Noi indigeni non vogliamo più divisione, non vogliamo più scontro, vogliamo l'unità, siamo ansiosi di avere unità, perché alla fine siamo fratelli, perché alla fine siamo sorelle. L'autonomia è un modo per riconciliarci, è una modalità che permetterà che con più forza nelle comunità risolviamo i conflitti agrari, che risolviamo i conflitti per i confini della terra. L'autonomia permetterà questo. L'autonomia permetterà che all'interno ci armonizziamo, che all'interno comprendiamo anche la diversità e a partire dalla diversità conviviamo e a partire dalla diversità ci armonizziamo per vedere in cima a tutto gli interessi della nostra comunità, gli interessi del nostro municipio, gli interessi della nostra regione.

Questo è il messaggio che in fondo stanno trasmettendo i nostri popoli. Questo è il messaggio su cui stanno anche insistendo i nostri fratelli zapatisti. Questo è il messaggio dei popoli.

Quando si parla di pace e perché si vuole la riconciliazione e noi, i popoli indigeni, abbiamo questa vocazione di pace, abbiamo questa vocazione di armonia, abbiamo questa vocazione di rispetto, quando pure ci rispettino.

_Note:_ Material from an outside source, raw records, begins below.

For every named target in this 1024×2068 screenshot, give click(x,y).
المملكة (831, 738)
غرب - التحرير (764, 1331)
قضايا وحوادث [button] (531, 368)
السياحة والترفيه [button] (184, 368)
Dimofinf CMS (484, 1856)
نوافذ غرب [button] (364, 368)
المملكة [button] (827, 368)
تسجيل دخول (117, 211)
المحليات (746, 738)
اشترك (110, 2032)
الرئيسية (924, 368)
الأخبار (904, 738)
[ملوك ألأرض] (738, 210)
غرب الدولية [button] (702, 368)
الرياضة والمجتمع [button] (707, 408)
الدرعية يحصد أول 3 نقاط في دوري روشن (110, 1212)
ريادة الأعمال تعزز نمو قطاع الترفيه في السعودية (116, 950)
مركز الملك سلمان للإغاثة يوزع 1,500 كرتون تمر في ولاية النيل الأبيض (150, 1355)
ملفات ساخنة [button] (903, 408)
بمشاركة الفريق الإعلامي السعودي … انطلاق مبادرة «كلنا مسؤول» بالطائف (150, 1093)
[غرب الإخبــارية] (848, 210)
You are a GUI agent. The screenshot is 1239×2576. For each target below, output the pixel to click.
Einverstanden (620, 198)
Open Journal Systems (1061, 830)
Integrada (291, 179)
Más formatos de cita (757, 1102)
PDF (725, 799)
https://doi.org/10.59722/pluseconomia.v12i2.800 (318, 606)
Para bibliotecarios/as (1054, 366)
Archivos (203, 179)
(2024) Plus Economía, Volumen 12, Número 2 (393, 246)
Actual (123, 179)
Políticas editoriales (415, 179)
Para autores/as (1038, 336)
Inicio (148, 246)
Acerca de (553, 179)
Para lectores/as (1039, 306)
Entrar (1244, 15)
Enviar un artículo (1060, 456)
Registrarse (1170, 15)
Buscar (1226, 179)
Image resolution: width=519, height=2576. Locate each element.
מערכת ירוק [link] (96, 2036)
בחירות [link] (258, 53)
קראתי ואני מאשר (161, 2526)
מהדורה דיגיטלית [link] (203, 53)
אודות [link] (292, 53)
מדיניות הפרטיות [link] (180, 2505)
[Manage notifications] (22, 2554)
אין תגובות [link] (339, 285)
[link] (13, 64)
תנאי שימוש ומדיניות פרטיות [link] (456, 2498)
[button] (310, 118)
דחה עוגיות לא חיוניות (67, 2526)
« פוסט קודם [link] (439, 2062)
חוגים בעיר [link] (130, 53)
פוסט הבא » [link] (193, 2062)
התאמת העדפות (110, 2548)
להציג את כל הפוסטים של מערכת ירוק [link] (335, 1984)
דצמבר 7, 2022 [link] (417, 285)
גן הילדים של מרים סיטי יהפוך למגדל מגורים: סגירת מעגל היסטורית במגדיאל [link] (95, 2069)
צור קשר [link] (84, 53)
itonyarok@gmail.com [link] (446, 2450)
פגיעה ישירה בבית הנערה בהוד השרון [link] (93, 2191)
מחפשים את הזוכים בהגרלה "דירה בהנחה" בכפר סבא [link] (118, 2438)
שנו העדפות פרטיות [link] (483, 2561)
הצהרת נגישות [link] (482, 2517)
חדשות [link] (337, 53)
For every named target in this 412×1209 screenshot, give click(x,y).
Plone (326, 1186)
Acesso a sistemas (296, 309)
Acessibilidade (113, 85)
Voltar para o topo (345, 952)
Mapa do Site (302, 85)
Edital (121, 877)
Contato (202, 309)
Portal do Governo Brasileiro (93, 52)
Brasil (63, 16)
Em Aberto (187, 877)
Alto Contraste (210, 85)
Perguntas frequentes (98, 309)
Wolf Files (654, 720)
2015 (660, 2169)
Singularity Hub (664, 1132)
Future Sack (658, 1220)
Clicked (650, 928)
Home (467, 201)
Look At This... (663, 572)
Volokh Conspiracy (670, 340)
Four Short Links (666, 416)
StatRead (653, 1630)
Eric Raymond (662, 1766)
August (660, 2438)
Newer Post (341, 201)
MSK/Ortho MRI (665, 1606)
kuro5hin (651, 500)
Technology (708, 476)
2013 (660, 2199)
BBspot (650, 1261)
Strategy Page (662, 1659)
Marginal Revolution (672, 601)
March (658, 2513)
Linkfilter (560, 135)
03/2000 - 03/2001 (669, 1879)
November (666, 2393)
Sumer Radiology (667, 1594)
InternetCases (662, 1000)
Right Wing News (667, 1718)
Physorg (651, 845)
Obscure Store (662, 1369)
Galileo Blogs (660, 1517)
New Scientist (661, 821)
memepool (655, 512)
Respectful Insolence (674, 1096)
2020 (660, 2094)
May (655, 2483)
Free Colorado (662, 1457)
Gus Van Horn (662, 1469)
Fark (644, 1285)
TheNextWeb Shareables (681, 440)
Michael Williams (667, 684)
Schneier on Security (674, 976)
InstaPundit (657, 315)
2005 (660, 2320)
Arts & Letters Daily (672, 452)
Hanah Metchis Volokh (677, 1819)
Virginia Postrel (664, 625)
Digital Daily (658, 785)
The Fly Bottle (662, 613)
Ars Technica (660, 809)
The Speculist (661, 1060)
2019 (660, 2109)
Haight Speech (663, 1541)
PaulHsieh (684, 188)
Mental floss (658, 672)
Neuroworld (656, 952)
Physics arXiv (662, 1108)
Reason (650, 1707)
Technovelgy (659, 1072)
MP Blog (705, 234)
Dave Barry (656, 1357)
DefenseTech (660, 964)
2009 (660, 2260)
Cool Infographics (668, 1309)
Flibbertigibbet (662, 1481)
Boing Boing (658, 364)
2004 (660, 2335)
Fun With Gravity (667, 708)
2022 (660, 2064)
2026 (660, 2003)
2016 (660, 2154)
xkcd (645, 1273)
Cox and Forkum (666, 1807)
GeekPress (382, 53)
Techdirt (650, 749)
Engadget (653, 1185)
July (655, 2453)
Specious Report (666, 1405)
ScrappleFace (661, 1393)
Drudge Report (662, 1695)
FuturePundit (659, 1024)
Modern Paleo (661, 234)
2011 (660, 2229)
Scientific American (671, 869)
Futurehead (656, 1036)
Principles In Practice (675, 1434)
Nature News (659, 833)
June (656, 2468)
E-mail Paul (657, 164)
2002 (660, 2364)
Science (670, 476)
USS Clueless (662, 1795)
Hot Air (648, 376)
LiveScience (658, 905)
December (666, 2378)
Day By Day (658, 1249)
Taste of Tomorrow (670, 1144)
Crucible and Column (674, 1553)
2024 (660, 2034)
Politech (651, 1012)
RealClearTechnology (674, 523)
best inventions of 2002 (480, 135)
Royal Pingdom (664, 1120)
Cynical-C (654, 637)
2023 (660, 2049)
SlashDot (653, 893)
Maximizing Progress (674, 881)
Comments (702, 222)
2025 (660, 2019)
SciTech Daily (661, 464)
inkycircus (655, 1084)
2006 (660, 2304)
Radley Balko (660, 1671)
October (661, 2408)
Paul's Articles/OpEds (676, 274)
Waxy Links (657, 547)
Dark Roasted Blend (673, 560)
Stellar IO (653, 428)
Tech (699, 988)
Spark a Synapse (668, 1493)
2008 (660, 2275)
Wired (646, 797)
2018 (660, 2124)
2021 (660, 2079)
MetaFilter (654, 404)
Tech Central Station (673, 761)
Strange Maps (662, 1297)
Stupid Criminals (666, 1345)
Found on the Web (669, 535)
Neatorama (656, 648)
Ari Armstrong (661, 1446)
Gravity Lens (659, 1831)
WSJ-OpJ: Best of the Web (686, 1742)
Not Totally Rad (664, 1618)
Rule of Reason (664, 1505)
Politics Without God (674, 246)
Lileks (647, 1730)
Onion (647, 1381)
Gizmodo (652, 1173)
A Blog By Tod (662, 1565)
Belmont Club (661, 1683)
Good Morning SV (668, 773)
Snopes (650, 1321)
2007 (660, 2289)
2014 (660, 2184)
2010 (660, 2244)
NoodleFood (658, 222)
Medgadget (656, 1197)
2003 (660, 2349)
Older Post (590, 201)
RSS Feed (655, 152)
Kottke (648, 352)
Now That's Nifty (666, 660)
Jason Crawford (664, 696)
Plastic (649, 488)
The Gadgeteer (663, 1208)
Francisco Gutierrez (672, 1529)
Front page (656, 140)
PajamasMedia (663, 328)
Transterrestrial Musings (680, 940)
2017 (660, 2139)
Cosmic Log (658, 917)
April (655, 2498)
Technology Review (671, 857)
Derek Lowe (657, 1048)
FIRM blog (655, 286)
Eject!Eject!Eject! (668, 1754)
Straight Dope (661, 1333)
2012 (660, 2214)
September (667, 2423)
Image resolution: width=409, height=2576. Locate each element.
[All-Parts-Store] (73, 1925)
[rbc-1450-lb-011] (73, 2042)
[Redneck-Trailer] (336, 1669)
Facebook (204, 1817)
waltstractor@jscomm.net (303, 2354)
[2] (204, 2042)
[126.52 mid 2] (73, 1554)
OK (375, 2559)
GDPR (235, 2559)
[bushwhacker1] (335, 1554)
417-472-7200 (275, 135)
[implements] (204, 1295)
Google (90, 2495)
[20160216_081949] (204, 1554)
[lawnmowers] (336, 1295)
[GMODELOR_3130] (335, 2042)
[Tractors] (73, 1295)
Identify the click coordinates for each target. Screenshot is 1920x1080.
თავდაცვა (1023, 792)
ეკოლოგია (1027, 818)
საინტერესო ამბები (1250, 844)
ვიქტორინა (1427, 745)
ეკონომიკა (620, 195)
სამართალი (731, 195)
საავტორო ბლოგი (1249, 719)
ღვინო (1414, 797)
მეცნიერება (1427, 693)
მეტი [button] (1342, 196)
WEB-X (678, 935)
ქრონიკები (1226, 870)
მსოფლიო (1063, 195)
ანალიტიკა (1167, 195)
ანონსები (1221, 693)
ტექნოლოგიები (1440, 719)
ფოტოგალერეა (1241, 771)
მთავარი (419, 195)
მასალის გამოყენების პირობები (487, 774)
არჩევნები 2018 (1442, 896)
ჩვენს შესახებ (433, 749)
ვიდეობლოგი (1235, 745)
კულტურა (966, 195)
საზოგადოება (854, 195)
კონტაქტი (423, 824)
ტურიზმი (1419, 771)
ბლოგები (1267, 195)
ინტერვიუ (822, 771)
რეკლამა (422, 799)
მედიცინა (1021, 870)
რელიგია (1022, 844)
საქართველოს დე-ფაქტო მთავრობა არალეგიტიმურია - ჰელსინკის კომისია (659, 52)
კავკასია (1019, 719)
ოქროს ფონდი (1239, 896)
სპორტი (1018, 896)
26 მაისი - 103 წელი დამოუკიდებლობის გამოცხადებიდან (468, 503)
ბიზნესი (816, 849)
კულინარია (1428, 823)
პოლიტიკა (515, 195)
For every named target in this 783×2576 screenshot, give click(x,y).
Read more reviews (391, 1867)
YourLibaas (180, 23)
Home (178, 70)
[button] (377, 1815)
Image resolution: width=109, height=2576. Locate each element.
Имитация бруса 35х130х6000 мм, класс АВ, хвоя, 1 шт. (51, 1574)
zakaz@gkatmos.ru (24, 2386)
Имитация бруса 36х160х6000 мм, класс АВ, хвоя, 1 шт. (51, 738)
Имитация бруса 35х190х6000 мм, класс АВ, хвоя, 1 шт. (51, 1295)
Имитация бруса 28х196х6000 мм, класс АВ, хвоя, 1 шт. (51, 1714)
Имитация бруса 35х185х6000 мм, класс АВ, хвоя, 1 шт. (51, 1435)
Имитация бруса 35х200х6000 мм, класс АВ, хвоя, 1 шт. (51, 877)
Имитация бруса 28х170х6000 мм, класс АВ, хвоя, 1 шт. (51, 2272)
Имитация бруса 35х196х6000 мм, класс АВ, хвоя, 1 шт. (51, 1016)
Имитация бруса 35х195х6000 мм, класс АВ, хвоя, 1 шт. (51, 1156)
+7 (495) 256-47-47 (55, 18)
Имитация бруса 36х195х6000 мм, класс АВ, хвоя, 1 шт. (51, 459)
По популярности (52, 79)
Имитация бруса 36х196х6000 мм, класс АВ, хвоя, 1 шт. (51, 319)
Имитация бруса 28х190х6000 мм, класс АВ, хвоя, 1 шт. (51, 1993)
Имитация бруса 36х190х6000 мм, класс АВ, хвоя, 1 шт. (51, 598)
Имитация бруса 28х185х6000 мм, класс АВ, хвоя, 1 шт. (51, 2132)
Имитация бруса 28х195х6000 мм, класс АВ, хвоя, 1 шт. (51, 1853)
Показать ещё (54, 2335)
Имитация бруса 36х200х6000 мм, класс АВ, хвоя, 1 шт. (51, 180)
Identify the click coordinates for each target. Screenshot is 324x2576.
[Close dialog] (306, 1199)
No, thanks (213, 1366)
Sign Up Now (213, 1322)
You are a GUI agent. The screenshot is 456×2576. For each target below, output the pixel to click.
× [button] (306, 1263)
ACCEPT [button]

Fratelli e sorelle: le domande e le proposte dei nostri popoli sono domande per la vita, non sono altro; è perché vogliamo vivere, è perché vogliamo continuare ad esistere, è perché non vogliamo morire, è perché vogliamo fermare ciò che qui, in questa tribuna, alcuni hanno chiamato etnocidio.

Noi popoli vogliamo vivere e vogliamo vivere con la nostra lingua, vogliamo vivere con i nostri vestiti, vogliamo vivere con il nostro colore, vogliamo vivere con la nostra cosmovisione, vogliamo vivere così come siamo e queste stesse cose vogliamo lasciarle ai nostri figli, alle nostre figlie, alle future generazioni. E questa vita e questa cultura che hanno ricchezza, che hanno un bel colore, vogliamo anche condividerle con voi, vogliamo anche condividerle con il Messico e con il mondo.

L'iniziativa della Cocopa ha qui le sue radici, ha qui la sua ragione d'essere. L'iniziativa della Cocopa è una iniziativa per la vita, è un'iniziativa per la dignità, è un'iniziativa per la libertà dei nostri popoli.